RECORDED INFORMATION START

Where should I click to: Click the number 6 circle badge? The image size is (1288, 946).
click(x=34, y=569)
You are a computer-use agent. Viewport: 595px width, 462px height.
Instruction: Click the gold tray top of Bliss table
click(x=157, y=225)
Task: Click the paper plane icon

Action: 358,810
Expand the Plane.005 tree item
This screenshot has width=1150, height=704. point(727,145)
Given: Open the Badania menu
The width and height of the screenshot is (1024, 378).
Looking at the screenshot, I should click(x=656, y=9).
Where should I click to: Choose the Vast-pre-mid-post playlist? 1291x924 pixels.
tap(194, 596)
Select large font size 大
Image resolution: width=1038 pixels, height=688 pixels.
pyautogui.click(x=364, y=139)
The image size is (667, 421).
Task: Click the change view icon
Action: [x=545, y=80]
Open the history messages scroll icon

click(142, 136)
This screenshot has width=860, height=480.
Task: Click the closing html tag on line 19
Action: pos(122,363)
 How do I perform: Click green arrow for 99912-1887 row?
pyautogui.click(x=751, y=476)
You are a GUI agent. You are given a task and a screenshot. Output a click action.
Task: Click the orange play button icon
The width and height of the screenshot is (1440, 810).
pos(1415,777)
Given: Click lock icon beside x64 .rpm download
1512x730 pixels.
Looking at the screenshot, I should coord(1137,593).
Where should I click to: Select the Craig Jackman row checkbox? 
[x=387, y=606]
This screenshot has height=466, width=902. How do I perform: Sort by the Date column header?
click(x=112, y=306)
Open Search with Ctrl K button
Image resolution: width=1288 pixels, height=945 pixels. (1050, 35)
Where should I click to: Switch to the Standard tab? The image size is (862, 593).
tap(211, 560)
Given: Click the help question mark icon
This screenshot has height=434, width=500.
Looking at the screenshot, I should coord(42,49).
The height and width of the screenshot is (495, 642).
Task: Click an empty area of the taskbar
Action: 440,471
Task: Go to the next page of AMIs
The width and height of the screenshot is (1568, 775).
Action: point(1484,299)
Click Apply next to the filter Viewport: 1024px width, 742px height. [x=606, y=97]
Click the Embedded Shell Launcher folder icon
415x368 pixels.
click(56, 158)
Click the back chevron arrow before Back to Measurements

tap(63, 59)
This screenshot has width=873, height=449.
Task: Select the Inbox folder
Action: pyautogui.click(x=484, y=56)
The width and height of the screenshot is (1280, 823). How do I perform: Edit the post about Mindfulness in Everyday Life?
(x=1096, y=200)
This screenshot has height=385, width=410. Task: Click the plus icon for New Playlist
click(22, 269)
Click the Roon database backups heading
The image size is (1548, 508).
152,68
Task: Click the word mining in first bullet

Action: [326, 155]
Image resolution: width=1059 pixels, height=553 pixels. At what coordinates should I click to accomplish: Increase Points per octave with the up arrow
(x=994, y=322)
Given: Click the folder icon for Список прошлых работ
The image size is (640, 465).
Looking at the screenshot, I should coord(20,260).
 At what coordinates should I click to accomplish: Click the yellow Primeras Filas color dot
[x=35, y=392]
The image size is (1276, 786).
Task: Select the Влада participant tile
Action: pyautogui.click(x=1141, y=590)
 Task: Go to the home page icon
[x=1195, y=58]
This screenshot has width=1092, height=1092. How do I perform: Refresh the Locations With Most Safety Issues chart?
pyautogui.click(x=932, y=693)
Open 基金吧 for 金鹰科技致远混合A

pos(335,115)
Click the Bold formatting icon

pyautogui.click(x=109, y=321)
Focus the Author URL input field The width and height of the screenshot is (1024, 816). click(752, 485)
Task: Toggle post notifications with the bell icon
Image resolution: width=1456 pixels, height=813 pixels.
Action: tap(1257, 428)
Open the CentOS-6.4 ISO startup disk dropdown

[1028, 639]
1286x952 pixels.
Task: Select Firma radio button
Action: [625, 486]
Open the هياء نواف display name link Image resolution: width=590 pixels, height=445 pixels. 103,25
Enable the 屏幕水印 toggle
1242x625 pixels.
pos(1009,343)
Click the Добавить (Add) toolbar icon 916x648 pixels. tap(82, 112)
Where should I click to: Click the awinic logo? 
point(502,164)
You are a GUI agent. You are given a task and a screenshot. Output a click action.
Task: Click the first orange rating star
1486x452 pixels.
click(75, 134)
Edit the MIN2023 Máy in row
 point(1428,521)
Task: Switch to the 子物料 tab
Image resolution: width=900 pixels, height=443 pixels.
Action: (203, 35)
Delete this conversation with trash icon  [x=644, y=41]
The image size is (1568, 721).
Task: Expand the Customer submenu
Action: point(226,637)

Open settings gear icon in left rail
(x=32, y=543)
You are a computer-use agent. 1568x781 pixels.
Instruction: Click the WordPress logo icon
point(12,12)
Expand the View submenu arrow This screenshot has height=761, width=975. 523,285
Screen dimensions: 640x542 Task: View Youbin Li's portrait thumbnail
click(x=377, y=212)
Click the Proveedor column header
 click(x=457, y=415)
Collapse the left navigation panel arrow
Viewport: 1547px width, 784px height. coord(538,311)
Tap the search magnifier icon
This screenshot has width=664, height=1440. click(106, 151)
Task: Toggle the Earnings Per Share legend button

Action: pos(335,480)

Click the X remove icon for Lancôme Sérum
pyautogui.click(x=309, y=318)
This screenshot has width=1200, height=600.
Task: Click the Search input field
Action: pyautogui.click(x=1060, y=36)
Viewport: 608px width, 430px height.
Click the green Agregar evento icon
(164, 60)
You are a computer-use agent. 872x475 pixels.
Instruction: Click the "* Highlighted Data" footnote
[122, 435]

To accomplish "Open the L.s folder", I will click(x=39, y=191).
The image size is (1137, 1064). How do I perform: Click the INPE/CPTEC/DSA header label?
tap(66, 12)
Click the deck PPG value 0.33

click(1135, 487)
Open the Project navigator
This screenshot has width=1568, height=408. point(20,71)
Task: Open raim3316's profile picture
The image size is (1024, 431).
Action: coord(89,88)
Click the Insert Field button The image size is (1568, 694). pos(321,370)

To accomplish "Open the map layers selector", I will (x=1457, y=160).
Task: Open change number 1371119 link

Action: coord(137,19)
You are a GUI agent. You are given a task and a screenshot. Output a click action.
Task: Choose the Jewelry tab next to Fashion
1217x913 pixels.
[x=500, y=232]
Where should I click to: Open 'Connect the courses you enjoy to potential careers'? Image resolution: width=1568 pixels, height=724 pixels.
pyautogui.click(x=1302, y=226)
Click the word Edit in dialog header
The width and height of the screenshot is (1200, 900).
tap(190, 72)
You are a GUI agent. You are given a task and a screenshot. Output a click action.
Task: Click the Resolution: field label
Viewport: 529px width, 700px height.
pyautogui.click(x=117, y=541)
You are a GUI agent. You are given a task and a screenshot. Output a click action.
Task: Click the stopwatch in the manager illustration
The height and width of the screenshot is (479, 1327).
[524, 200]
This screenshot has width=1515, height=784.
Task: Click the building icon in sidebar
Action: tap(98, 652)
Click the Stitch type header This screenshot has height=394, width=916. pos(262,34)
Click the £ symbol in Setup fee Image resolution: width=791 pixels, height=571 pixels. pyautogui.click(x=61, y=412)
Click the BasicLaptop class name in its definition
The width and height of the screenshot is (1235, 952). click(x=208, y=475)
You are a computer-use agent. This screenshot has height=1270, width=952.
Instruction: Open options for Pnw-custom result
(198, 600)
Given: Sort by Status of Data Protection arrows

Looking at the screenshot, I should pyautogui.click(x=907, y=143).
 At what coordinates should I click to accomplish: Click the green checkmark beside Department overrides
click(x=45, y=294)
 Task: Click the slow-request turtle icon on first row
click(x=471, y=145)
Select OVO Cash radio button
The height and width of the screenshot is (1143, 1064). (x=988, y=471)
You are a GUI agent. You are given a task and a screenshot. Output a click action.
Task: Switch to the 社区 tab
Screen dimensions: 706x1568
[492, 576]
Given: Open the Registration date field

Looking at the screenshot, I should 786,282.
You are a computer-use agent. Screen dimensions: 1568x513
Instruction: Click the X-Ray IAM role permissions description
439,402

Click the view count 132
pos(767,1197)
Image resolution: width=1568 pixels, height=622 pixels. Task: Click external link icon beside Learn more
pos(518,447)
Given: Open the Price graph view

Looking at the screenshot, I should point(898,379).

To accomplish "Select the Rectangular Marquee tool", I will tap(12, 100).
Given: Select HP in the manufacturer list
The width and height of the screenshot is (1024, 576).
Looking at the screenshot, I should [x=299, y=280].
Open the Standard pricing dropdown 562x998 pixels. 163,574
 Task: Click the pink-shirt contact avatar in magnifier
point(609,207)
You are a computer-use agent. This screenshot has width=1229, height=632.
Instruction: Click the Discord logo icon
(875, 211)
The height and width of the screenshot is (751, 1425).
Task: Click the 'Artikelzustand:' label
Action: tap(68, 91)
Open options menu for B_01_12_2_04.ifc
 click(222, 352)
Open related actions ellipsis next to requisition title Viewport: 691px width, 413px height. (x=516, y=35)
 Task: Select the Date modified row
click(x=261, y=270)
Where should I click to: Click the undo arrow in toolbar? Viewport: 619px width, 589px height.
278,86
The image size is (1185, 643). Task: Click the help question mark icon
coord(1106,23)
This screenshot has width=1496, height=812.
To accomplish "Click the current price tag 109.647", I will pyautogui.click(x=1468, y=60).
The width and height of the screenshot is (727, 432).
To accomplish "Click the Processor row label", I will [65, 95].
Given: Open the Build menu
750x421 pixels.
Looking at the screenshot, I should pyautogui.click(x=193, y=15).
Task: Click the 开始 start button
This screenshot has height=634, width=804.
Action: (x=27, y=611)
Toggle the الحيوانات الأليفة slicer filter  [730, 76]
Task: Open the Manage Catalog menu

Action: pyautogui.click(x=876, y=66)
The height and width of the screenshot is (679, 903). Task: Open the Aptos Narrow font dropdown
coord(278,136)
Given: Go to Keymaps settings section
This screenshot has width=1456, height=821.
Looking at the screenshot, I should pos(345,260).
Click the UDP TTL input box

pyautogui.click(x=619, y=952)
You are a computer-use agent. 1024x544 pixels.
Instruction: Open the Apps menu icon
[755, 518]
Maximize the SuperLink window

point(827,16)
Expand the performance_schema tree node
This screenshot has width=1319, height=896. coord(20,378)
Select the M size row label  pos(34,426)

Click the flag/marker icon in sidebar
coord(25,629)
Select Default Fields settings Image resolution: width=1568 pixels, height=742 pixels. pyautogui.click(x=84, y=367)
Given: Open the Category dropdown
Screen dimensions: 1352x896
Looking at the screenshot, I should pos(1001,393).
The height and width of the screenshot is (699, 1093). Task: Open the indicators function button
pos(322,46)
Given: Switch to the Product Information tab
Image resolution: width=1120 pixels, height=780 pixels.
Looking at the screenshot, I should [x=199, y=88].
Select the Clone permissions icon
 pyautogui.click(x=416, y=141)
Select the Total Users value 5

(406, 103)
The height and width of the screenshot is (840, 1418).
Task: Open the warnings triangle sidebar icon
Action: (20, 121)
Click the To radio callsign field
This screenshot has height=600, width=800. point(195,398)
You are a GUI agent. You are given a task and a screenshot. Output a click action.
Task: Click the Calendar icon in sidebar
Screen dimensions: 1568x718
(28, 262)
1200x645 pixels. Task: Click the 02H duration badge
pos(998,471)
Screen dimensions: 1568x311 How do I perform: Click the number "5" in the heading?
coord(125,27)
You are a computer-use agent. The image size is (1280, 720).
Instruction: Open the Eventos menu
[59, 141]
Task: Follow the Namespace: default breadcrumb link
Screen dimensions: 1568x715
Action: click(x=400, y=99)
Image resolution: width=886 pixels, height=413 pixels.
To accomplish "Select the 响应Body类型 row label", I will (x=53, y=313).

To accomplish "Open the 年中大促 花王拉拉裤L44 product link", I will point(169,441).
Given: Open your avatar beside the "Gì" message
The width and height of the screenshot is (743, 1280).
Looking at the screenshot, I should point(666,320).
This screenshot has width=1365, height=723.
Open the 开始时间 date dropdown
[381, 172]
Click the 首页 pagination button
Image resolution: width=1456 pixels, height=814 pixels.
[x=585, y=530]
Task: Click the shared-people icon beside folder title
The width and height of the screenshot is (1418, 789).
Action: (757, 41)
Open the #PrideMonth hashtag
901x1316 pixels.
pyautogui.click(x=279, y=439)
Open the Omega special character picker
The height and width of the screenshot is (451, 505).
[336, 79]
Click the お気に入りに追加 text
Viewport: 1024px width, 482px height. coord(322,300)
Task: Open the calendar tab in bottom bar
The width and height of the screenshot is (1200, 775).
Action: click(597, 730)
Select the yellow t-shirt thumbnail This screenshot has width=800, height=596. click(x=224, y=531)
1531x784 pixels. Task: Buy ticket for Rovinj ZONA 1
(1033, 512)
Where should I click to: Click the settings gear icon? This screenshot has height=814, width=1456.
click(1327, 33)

RECORDED INFORMATION END

WHAT IS REQUIRED
Please copy exactly, and only, the lines running from the one containing "Where should I click to: Click the settings" through the end of the listing.

TASK SOLUTION
Where should I click to: Click the settings gear icon? This screenshot has height=814, width=1456.
click(1327, 33)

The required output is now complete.